Buy a digital camera and keep it with you all the time. You never know when a photo op will present itself.

7. Start a webpage.

Online journals, blogs, or online galleries of photos can keep all your relatives and friends back home in the loop. Doing a webpage is not a difficult thing these days with so many tools to help novices. If you decide against a webpage, keep a paper journal. Years later you will treasure it.

8. Buy a desktop PC in Japan.

These days, the thought of having to buy a computer for Japan has JETs in a tissy. Just relax. Get a PC with a English operating system in Japan. It's about the same price as you would pay for a computer here and you'll have tech support for it. Shop or go online for a Gateway or a Dell.

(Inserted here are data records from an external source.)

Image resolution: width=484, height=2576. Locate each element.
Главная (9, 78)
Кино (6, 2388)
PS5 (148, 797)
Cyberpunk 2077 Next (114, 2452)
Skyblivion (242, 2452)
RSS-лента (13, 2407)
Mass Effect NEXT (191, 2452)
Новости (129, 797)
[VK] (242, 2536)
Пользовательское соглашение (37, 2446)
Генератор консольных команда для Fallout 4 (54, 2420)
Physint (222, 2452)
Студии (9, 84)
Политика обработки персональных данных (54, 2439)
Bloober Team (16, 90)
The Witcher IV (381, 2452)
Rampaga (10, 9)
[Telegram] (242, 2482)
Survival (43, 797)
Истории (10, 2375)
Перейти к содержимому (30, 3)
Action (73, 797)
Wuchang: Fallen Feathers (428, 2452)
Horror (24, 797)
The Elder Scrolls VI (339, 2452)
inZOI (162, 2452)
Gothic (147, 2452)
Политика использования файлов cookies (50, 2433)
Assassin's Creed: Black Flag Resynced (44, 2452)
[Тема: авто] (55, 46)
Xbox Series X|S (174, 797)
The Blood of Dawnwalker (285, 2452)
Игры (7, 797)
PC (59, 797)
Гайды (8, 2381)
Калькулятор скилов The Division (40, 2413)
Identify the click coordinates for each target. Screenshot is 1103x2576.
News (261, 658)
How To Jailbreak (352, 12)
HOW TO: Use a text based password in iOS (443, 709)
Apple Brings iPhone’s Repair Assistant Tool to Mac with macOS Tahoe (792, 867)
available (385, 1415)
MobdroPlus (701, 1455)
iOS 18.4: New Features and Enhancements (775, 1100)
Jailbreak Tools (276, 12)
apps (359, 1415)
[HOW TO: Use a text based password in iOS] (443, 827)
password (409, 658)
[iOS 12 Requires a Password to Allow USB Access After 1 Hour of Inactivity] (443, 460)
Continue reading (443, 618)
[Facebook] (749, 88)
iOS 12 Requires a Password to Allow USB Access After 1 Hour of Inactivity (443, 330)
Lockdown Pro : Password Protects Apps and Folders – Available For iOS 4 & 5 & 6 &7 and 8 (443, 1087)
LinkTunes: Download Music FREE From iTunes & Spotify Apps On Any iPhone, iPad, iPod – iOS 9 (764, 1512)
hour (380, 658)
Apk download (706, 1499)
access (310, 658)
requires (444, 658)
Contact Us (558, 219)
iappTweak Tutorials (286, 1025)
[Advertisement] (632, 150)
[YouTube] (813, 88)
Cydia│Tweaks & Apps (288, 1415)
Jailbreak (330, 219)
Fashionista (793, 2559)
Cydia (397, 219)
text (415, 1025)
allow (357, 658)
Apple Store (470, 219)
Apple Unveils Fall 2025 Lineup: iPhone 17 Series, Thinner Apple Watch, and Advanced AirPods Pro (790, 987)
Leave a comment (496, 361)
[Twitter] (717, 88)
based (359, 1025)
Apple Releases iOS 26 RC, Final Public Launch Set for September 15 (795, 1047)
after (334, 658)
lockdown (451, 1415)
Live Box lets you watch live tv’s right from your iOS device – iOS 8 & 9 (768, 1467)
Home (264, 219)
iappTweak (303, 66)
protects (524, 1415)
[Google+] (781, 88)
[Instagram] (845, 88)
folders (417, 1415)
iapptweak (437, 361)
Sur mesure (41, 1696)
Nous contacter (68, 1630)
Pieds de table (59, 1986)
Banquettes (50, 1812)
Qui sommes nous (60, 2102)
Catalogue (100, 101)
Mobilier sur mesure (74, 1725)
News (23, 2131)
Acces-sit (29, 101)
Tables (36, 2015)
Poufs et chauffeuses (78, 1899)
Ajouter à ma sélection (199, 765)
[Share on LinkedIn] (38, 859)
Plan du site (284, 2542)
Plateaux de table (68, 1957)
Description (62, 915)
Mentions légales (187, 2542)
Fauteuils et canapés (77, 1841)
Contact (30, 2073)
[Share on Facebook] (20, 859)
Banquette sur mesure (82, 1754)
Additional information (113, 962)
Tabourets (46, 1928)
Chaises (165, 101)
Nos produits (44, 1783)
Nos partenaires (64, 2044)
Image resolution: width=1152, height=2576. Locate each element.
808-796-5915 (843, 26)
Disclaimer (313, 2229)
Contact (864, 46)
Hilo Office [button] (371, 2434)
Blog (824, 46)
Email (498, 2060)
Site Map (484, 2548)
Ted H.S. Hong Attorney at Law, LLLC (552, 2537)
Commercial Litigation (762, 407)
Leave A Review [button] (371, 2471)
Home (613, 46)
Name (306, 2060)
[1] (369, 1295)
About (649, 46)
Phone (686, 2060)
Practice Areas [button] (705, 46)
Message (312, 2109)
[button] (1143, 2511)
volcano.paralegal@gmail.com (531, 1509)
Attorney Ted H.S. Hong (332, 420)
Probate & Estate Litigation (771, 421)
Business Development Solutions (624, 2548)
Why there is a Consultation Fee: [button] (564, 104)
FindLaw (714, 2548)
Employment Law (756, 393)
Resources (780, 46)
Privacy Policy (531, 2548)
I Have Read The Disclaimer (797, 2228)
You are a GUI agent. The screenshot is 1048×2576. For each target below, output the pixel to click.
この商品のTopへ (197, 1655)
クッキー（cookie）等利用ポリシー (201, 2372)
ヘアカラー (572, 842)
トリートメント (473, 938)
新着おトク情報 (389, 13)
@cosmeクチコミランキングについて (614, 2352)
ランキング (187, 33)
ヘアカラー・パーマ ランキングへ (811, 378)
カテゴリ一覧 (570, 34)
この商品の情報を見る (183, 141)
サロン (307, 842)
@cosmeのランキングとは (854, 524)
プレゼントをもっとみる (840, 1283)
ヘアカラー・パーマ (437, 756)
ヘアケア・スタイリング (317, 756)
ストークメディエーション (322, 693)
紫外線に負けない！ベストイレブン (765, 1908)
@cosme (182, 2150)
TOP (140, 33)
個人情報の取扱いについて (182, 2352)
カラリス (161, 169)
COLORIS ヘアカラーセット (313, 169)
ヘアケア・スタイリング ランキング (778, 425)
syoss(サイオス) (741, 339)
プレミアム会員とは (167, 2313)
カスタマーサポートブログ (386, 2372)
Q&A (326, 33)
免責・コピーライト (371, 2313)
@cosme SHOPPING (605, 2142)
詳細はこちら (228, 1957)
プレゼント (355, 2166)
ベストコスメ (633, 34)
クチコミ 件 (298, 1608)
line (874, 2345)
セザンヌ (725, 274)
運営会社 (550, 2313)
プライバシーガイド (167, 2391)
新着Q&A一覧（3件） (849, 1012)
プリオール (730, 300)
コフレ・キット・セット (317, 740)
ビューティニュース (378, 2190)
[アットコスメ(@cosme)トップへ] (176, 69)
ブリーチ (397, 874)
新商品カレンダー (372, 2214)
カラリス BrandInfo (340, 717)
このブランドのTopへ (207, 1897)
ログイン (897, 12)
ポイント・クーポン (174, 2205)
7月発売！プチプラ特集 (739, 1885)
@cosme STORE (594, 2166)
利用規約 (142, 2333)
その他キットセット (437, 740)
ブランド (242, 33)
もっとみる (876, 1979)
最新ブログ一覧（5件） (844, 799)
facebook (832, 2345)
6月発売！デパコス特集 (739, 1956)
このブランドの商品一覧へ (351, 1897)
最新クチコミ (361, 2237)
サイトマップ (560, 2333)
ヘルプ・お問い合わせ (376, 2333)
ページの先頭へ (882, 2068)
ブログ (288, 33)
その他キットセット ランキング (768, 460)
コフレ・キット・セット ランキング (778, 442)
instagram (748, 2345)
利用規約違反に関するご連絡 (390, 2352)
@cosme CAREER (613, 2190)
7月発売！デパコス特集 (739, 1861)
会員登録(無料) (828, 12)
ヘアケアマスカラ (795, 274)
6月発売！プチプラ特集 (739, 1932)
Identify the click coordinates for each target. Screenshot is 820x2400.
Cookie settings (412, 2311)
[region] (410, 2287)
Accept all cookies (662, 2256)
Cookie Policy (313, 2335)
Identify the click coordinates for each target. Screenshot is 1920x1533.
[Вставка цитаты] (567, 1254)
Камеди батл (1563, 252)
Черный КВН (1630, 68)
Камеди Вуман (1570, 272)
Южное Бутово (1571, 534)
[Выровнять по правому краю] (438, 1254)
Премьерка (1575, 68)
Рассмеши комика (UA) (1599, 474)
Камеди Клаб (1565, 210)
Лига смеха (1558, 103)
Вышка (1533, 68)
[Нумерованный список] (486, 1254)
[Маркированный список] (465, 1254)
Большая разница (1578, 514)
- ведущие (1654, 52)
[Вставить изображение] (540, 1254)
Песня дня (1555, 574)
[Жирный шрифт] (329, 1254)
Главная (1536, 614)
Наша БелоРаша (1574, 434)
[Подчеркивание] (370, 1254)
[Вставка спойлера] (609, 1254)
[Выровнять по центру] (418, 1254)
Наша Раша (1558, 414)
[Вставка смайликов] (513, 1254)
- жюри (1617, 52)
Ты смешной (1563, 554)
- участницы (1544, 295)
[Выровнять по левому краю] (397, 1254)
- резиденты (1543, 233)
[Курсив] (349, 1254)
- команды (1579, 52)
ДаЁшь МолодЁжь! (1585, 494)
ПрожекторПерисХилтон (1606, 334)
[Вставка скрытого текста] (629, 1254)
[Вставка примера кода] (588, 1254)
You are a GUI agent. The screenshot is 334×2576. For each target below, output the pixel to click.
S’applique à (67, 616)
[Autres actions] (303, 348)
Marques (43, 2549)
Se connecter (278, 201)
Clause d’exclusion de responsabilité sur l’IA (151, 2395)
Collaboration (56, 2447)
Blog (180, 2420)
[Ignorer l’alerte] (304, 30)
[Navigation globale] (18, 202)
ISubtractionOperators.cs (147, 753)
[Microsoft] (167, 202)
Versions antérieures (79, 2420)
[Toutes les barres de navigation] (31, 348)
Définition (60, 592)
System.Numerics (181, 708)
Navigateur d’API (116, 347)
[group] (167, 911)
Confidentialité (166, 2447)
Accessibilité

9. Pick up a new sport or activity.

Japanese swordfighting (kendo), jujitsu, judo, aikido, calligraphy (shodo), Japanese flower arranging (ikebana), whatever! The sky's the limit. Having a new activity will add a new dimension to your visit and it's something you'll always carry with you.

10. Start a club.

At each of my four schools I started an English Club and at two of them, penpal clubs. It was not the easiest thing in the world to do, not having a Japanese teacher with me at all the meetings. But starting these clubs was one of the most rewarding and exciting things I did at school. During our weekly meetings we would have involved discussions, listened to and analyzed English songs, have scavenger hunts, play good ol’ fashioned American games… we had a lot of fun and I got to know the students much better.

11. Keep a daily class journal.

If you have a lot of classes, scribbling down a few notes after each class can keep your memory fresh about each class and prep you to what you can expect before you see them again.

12. Network and share.

It's a terrific stress reliever to get together with the other JETs and complain about work, but at the same time you should be sharing your "wins" and school lessons. Exchange worksheets, lesson plans, games, and solutions to problems. Schedule a time once a month with the JETs in your area to do this. Make "the JET Pow-wow" a regular thing.

13. Subscribe to JET-L.

The largest and most helpful JET email list. Every JET should be on it.

14. Don't lose touch with your old friends or yourself.

Keep in close contact with friends and relatives back home. It's true that you have a new life in Japan, but don't forget that you will someday return to wherever you came from.

15. Just be yourself.

Adapt, but don't assimilate. Offer opinions, but don't be arrogant. Be forgiving of Japanese idiosyncrasies, but don't be afraid to assert yourself. Don't ever be too afraid to make mistakes that you lose touch with or stop enjoying what you are doing.


Always remember that how you act wil reflect on your home country and to a certain extent all foreigners.

Being a JET should be a terrific experience. It's possible to have roadblocks with your supervisor, your JTEs, even other foreign English teachers, but if you’re not having fun as a JET, you’re doing something wrong.